Saved entries
******************************

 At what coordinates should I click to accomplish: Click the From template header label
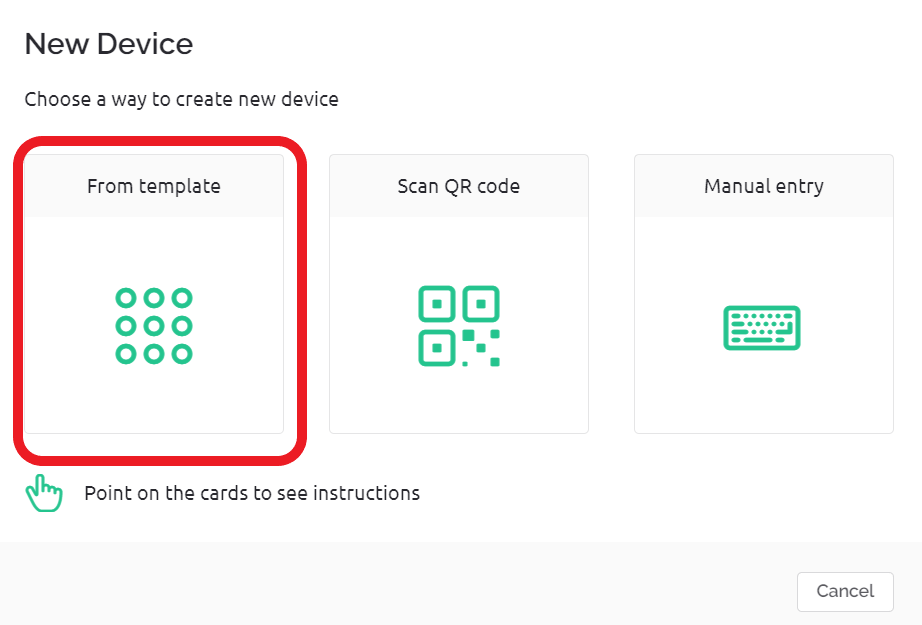pos(154,186)
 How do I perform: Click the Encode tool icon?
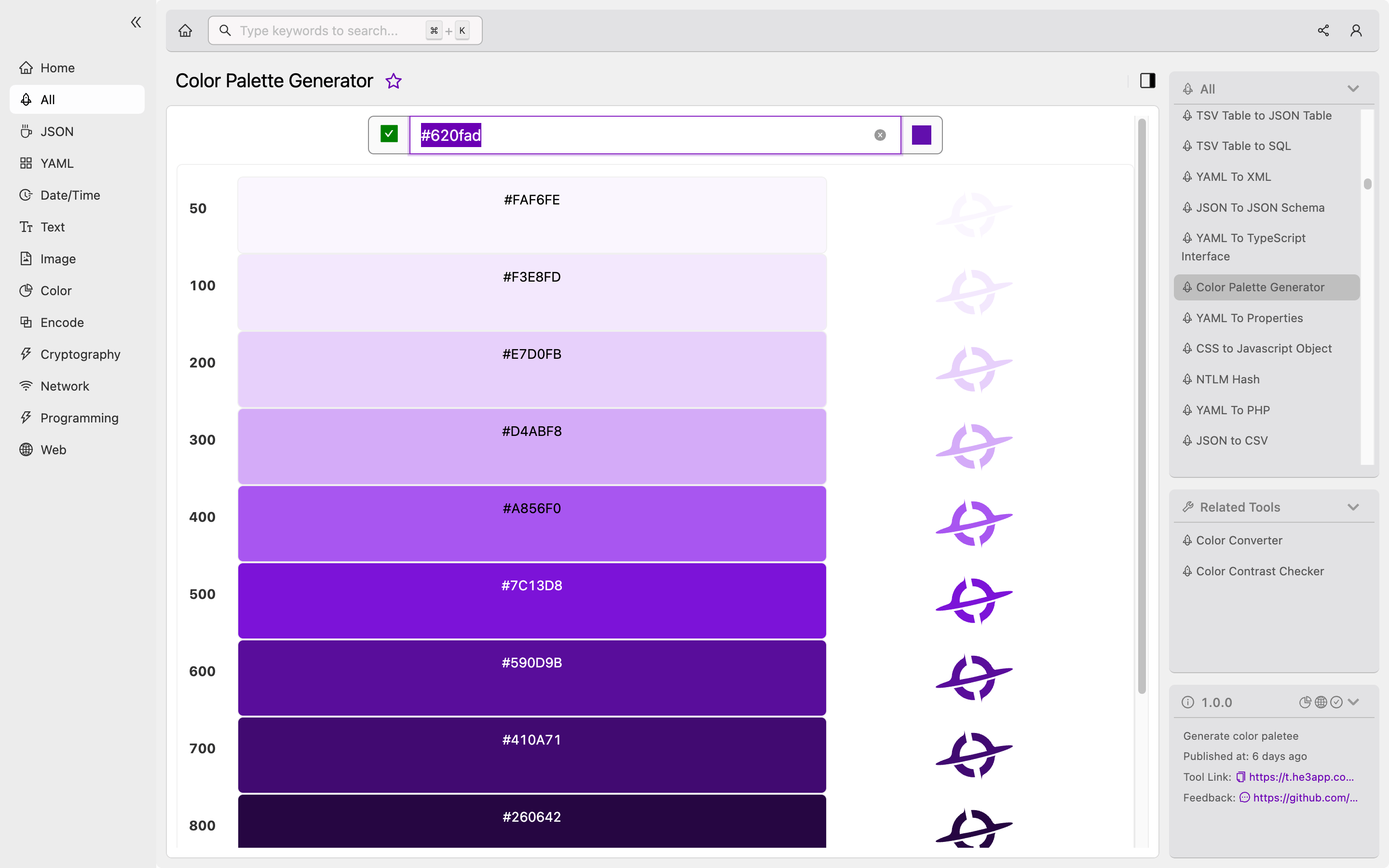pyautogui.click(x=25, y=322)
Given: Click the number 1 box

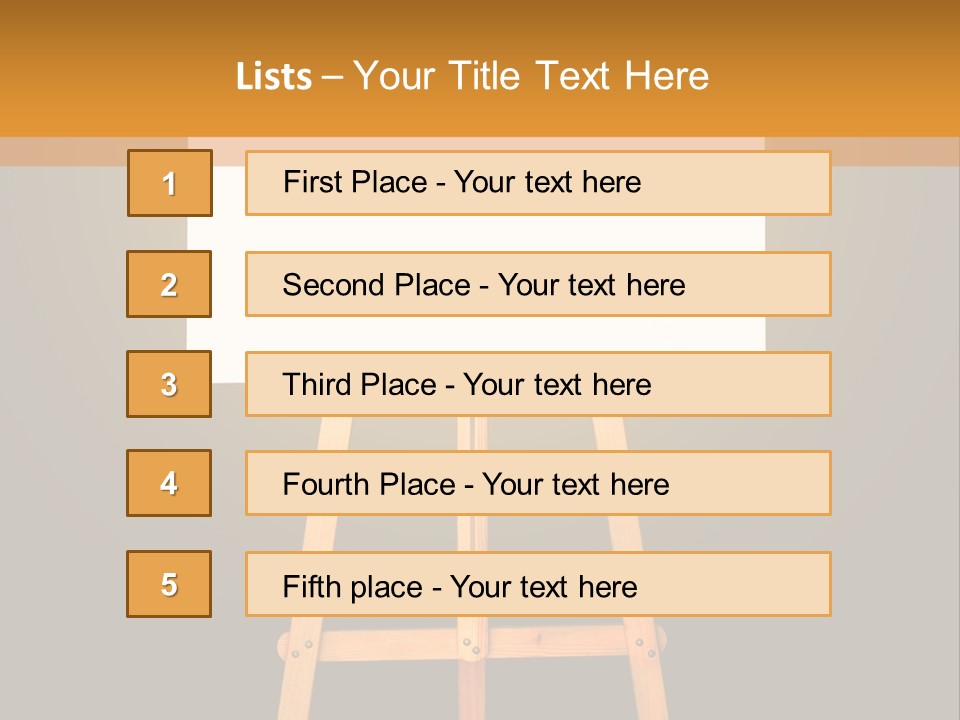Looking at the screenshot, I should 170,183.
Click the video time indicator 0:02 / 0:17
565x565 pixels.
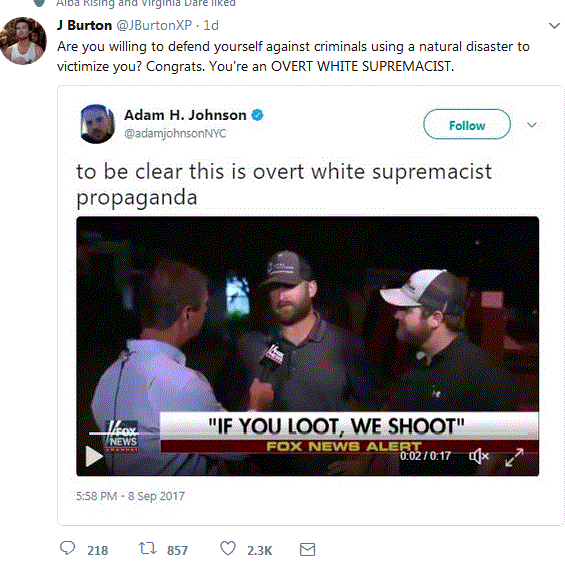pos(425,456)
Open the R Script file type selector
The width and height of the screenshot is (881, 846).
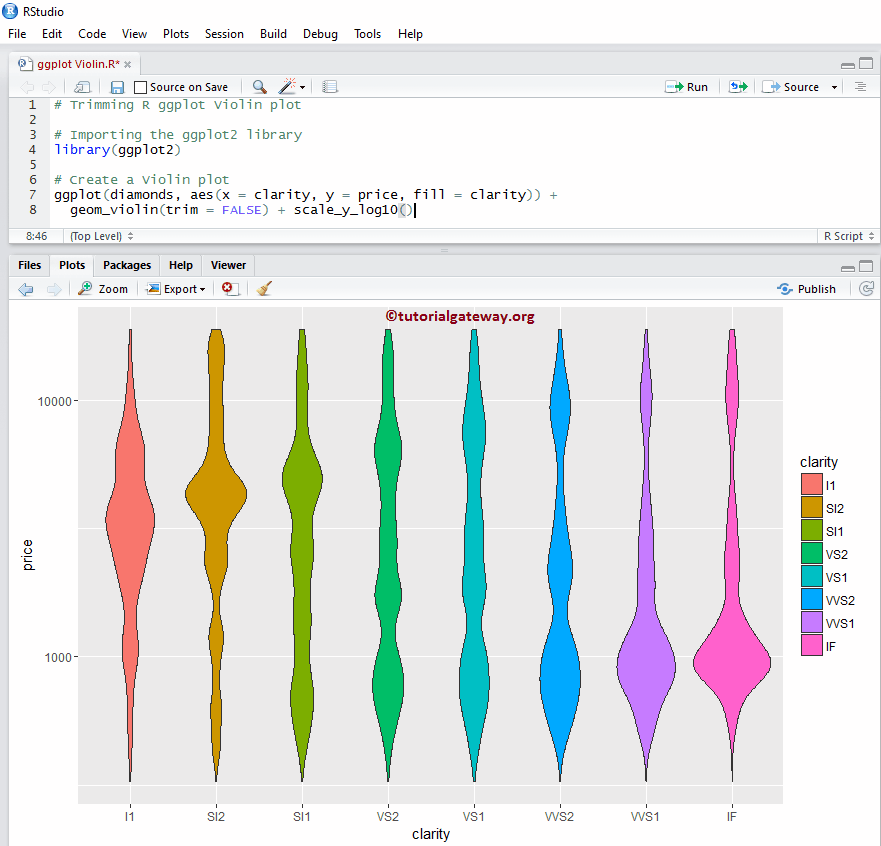pos(848,236)
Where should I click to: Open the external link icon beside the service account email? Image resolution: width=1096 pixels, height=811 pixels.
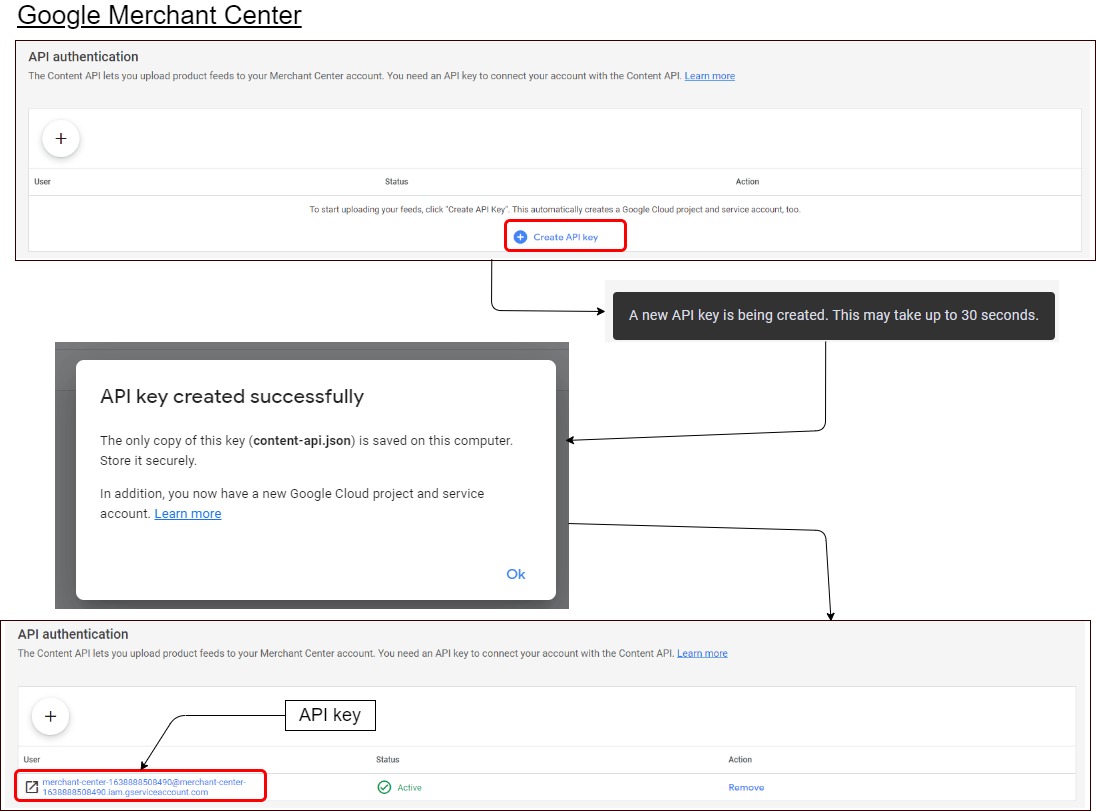31,787
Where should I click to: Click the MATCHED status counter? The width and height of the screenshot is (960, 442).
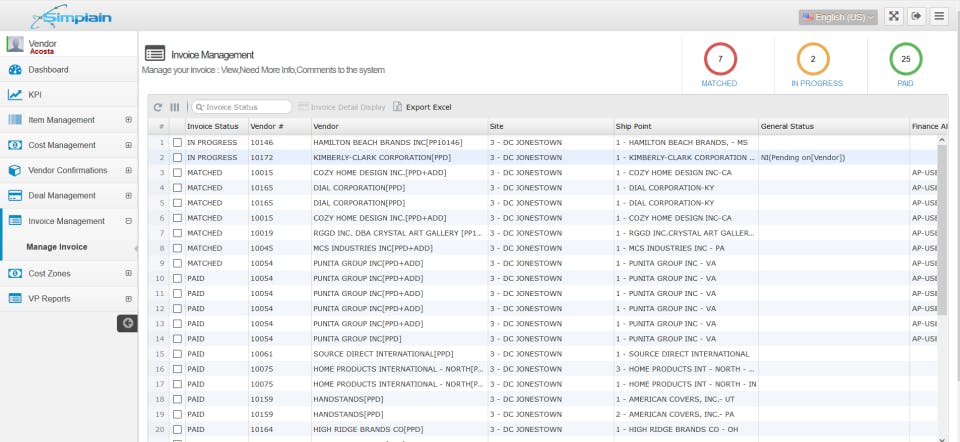(719, 66)
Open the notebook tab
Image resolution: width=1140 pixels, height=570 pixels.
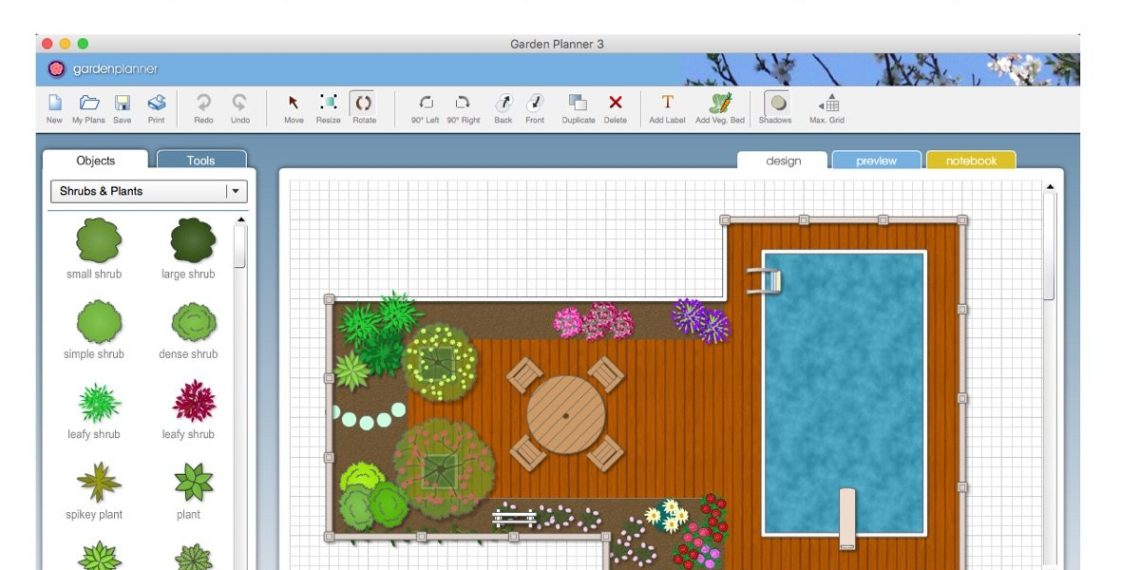[x=970, y=161]
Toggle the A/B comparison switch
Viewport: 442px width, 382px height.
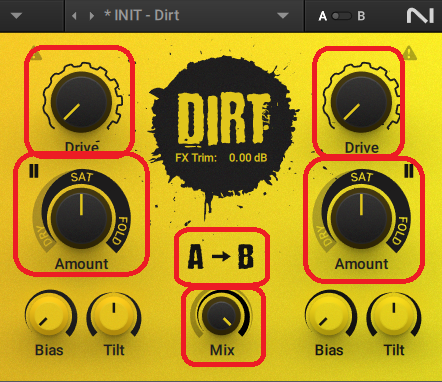pyautogui.click(x=341, y=16)
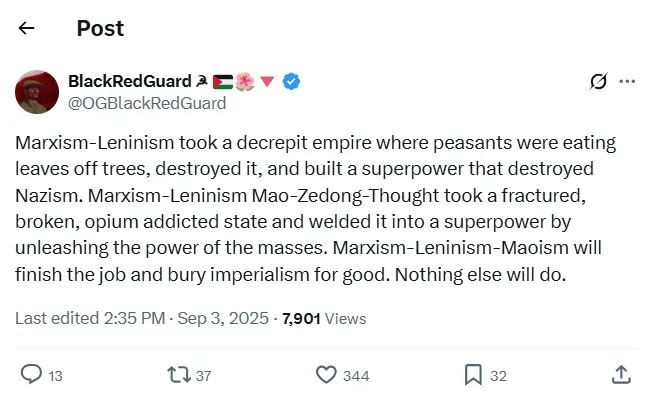Open the @OGBlackRedGuard handle link
Screen dimensions: 655x400
[x=146, y=103]
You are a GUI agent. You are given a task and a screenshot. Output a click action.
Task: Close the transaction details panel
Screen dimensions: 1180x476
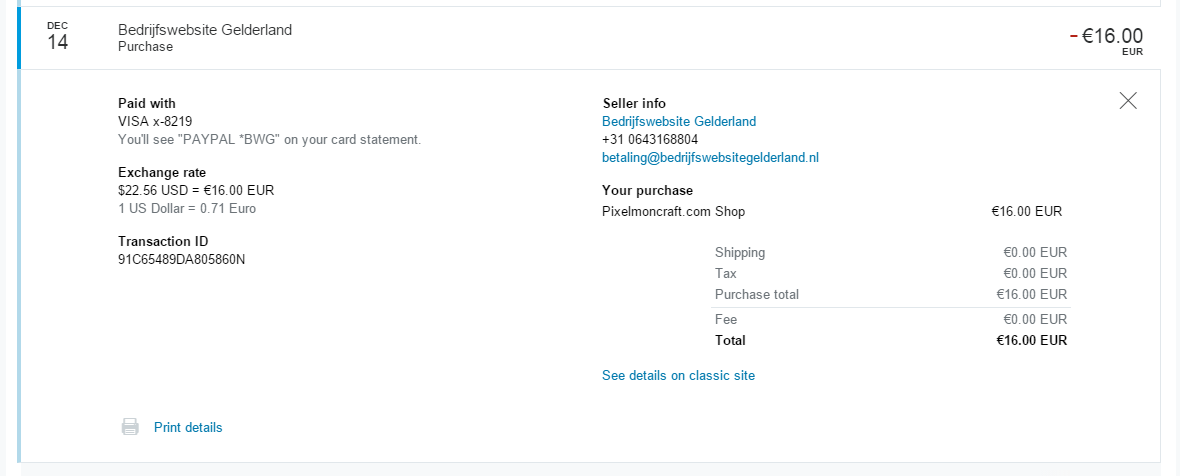click(1127, 101)
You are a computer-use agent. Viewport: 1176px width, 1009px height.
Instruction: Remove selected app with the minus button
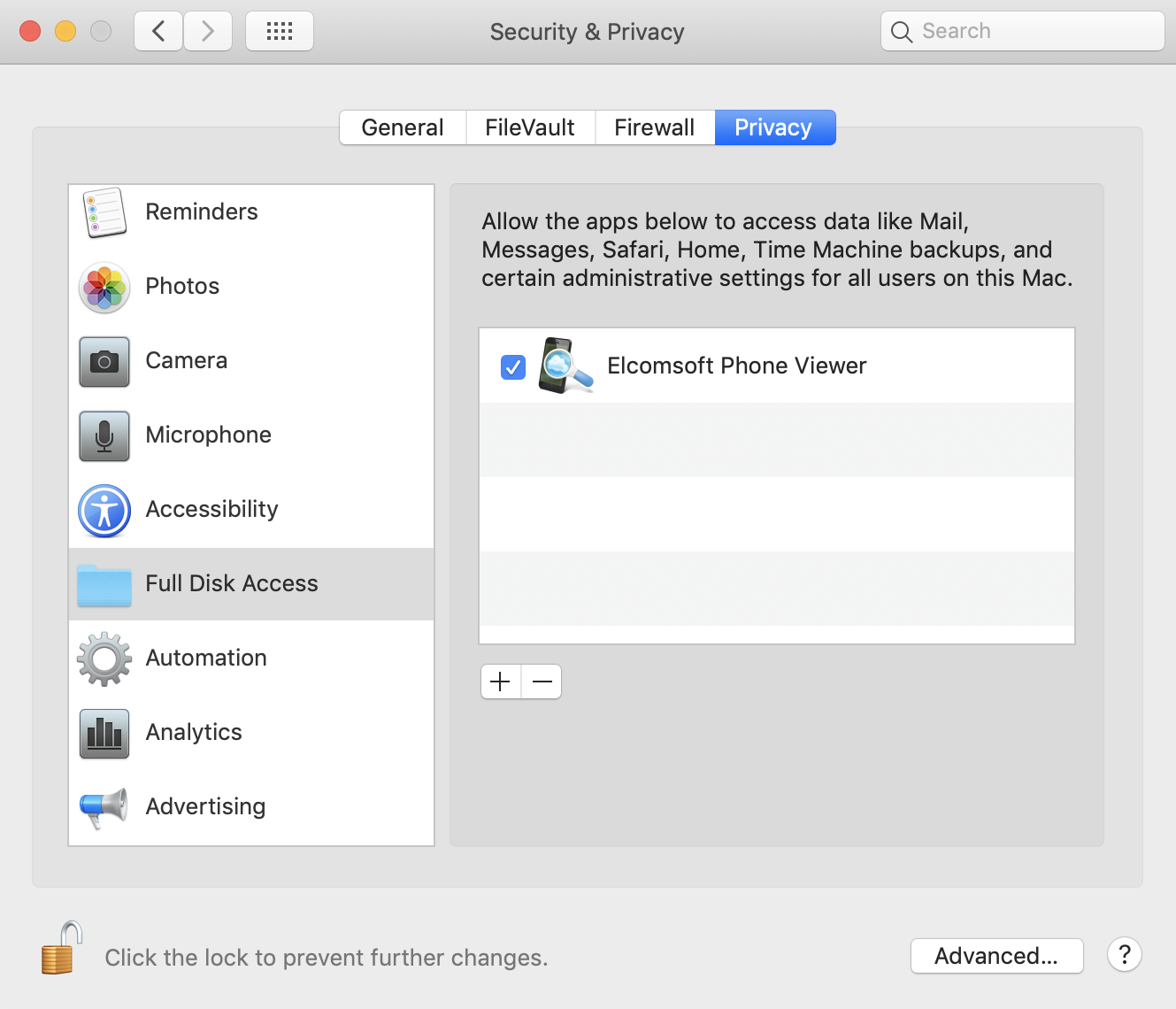click(x=542, y=682)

******************************

- _TRY IT_: Reproduce the data word for word, excluding its pictures.

- _OUTPUT_:
 At what coordinates should I click to accomplish: Click the From template header label
pos(154,186)
 How do I perform: Click the Encode tool icon?
pyautogui.click(x=25, y=322)
Given: Click the number 1 box

Looking at the screenshot, I should 170,183.
Click the video time indicator 0:02 / 0:17
565x565 pixels.
pos(425,456)
Open the R Script file type selector
The width and height of the screenshot is (881, 846).
pos(848,236)
Where should I click to: Open the external link icon beside the service account email? Image resolution: width=1096 pixels, height=811 pixels.
31,787
Where should I click to: Click the MATCHED status counter? The width and height of the screenshot is (960, 442).
(719, 66)
Open the notebook tab
Image resolution: width=1140 pixels, height=570 pixels.
[x=970, y=161]
Toggle the A/B comparison switch
Viewport: 442px width, 382px height.
pyautogui.click(x=341, y=16)
Open the @OGBlackRedGuard handle link
Screen dimensions: 655x400
[x=146, y=103]
You are a GUI agent. You are given a task and a screenshot. Output a click action.
Task: Close the transaction details panel
Screen dimensions: 1180x476
click(1127, 101)
You are a computer-use agent. Viewport: 1176px width, 1009px height.
Instruction: Remove selected app with the minus button
click(x=542, y=682)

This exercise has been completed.